Crawling in his bounds, the strange prisoner rose to his knees and presented his face to the legionnaire. In Auctorian, he spoke.
"Friend of the damned. Help us here. We need water and the light of day. Break our cages. He are prisoners of the sadistas, but you are such a sight. Such a wondrous sight."
He shook an emotion unnamed–fear and destitution coming to the boil and turning to vapour, welling in his eyes. "My friend," he spoke. "Won't you help us?"
"Yes," the legionnaire responded finally, then shouted up the stairwell. "Antonius. The corpse. There were keys on him, weren't there? Bring them."
Placing his spear aside, the legionnaire shuffled towards their cell. Like wilted reeds, the prisoners bent towards him, hands outstretched, eyes wide in their gaunt skulls. The strange prisoner remained kneeling tall where the legionnaire could see him, and coughing the dryness from his throat, summoned the strength to speak again.
"Is the battle won?"
"It is," the legionnaire said.
"Then be swift, there is much work for me to do."

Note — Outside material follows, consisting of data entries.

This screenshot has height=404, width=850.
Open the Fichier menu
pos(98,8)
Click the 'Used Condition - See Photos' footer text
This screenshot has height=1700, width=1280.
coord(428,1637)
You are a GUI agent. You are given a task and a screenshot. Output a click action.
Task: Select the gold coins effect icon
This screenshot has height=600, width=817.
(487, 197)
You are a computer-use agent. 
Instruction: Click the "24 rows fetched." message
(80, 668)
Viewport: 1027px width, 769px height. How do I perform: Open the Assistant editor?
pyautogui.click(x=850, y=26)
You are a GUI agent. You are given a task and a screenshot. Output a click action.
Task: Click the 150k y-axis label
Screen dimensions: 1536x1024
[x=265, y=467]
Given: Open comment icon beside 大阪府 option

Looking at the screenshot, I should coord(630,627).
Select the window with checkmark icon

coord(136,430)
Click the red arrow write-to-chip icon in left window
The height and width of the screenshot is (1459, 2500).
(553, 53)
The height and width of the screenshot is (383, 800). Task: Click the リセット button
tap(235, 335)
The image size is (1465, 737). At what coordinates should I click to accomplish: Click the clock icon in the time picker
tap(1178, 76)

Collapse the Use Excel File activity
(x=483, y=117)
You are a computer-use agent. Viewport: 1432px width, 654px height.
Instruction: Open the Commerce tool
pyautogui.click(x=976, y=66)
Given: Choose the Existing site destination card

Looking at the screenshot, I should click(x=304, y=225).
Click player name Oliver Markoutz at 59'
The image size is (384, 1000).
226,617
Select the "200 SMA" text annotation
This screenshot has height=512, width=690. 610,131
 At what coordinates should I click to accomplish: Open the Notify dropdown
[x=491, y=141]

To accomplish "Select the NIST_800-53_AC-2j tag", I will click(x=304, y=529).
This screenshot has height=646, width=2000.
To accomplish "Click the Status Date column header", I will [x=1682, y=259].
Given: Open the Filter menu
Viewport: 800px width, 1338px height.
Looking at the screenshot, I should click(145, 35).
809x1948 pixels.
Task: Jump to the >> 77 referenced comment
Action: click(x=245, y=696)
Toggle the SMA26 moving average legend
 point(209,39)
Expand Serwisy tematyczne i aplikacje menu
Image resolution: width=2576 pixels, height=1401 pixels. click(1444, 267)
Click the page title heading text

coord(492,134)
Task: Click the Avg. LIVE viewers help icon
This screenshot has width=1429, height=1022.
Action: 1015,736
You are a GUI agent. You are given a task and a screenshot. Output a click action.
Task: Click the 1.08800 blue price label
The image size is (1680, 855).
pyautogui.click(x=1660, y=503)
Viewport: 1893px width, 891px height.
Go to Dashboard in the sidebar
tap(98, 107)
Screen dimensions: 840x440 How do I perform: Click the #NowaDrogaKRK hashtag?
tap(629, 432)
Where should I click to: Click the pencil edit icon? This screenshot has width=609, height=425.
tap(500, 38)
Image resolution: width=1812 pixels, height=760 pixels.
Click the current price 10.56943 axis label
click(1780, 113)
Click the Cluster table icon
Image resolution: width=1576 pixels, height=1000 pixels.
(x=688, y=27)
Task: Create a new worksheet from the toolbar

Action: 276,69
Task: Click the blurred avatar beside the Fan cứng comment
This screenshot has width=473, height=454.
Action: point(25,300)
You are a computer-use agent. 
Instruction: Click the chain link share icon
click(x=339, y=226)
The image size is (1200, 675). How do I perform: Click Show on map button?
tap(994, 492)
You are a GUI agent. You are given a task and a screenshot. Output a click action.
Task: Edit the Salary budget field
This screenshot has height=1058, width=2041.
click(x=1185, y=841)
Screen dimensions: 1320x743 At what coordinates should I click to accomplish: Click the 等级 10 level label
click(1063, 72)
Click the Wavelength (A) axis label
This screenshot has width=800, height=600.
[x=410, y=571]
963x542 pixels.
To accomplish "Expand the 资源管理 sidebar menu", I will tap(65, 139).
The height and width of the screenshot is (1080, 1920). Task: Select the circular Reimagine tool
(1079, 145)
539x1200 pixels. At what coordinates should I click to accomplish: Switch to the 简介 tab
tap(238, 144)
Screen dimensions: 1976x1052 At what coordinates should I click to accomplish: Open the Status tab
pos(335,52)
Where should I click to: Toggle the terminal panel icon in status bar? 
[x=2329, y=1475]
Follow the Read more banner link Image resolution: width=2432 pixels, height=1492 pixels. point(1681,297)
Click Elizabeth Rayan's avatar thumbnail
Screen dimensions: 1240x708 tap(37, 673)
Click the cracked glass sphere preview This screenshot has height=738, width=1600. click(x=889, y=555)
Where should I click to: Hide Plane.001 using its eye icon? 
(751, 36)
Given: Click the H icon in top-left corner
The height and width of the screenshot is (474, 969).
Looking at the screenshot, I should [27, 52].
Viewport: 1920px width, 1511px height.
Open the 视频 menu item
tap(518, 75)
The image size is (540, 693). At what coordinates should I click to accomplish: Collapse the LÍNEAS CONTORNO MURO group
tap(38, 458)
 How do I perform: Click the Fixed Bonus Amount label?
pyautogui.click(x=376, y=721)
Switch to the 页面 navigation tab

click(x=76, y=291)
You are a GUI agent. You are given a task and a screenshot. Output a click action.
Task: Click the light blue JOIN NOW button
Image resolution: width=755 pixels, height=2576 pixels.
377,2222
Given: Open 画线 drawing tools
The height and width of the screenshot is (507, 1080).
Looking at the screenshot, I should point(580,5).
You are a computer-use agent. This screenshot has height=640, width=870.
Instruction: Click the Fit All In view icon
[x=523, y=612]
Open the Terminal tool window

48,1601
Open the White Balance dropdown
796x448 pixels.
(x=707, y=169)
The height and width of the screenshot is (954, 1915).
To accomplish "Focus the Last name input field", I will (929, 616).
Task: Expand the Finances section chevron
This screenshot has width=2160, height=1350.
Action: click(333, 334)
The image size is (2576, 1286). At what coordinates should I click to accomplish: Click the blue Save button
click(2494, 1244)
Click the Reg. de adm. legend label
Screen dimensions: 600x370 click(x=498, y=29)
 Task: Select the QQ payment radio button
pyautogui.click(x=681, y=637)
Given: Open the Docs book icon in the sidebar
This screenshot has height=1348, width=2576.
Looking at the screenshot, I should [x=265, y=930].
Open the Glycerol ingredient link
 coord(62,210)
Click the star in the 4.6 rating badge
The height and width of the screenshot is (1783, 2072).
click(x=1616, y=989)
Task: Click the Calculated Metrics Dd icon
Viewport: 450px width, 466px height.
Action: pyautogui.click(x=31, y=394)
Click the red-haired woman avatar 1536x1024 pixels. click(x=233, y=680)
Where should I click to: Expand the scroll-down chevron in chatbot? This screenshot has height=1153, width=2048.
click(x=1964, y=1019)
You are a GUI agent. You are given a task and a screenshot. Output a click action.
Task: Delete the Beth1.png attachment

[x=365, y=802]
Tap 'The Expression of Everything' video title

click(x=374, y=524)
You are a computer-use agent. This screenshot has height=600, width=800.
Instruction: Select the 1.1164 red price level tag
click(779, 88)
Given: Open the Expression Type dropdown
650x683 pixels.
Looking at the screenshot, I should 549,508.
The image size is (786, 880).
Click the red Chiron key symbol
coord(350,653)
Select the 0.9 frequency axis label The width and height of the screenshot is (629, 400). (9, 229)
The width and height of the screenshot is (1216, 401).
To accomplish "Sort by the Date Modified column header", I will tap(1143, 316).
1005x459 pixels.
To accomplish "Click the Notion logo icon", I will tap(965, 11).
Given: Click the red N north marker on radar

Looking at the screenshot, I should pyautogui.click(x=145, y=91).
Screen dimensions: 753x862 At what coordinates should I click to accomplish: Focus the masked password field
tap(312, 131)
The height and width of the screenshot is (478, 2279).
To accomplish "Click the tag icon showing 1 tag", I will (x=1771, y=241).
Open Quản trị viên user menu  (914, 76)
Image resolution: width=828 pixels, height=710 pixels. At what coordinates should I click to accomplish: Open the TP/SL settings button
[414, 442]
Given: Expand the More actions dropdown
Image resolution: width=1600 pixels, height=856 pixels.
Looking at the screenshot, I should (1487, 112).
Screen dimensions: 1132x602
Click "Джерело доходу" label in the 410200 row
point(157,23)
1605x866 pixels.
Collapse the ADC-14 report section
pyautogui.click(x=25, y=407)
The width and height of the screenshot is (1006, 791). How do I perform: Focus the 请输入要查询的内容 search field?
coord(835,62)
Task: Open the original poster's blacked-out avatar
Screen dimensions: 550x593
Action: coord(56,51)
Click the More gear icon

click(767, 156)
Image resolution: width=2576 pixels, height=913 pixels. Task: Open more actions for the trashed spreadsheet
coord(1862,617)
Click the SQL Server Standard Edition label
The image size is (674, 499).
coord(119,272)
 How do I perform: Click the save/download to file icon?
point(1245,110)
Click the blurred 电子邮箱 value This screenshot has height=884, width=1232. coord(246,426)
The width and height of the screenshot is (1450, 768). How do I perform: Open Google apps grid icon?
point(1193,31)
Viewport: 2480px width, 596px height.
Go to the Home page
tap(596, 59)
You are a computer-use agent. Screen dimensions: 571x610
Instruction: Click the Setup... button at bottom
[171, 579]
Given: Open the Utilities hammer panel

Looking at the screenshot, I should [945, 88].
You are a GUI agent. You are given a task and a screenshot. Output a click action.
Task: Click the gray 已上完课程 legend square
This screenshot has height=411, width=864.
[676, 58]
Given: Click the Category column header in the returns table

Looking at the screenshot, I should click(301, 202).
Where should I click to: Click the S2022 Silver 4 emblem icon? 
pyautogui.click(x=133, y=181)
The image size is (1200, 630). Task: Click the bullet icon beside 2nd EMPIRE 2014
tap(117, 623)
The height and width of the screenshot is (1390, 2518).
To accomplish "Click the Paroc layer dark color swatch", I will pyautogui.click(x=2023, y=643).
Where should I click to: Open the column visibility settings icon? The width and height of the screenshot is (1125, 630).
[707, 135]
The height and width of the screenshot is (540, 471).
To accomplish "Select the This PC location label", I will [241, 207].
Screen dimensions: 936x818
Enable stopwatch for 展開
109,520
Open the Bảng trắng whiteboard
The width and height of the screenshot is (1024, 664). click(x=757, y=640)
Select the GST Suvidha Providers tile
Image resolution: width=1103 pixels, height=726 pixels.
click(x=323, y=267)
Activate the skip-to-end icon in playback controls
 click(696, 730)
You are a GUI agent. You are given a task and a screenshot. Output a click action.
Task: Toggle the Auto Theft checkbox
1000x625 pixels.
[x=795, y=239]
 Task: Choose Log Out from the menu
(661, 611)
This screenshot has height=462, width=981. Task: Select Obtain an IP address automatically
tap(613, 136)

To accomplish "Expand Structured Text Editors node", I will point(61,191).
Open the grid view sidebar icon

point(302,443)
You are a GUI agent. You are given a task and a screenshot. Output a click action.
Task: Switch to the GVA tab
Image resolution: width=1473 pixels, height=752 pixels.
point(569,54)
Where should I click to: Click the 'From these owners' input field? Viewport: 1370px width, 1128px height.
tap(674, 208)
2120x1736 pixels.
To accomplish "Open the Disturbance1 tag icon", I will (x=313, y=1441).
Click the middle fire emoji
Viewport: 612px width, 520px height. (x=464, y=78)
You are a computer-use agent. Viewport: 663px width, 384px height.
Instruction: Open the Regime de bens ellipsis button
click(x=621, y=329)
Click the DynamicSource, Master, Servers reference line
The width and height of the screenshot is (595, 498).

The second legionnaire–Antonius, as he had been named–descended the stairs carrying a ring of iron keys. He held his armpit to his mouth, squinting in the dark. "Ugh. What is that smell?"
"Look," the other said.
Slowly, the legionnaire lowered his arm, face turning grim. Mechanically, he placed his shield and spear aside and unlocked the cage, but his eyes were not on his task. They scanned the room, searching for something.
"There are no more legionnaires here," the strange prisoner said. "Only traitors to the Urkun. To the despot sultan. To their gods."
The legionnaire who had found them now appeared distant, shocked. "We should… get them upstairs."
The strange prisoner awaited his turn, and once his manacles were unclasped, he approached the legionnaire. Grasping his elbow, they shook hands. "Thank you, my friend. I am too weak to walk. Help me to the surface. I have more strength in me than it may seem. I can help. You must trust me on this."
"Hm," the legionnaire murmured.
"What is your name?" he asked.
"Ballemorus Agrippa, of Summitas." He blinked as though waking from a daze. "And yours?"
"Thales Herona, of Aretynos. I have marched with the Third and the Seventh. I am known as the thaugic healer. Help me now. We can do greater good together, but you must first help me into the light."
Ballemorus nodded, and lifted Thales' frail body in one arm. Thales, though old as he was, quivered and almost sobbed when the sun's light kissed his skin, and the fresh breath brushed his lips. The day was in gloom and full of death, but not within his heart. And not for the future, had he any say.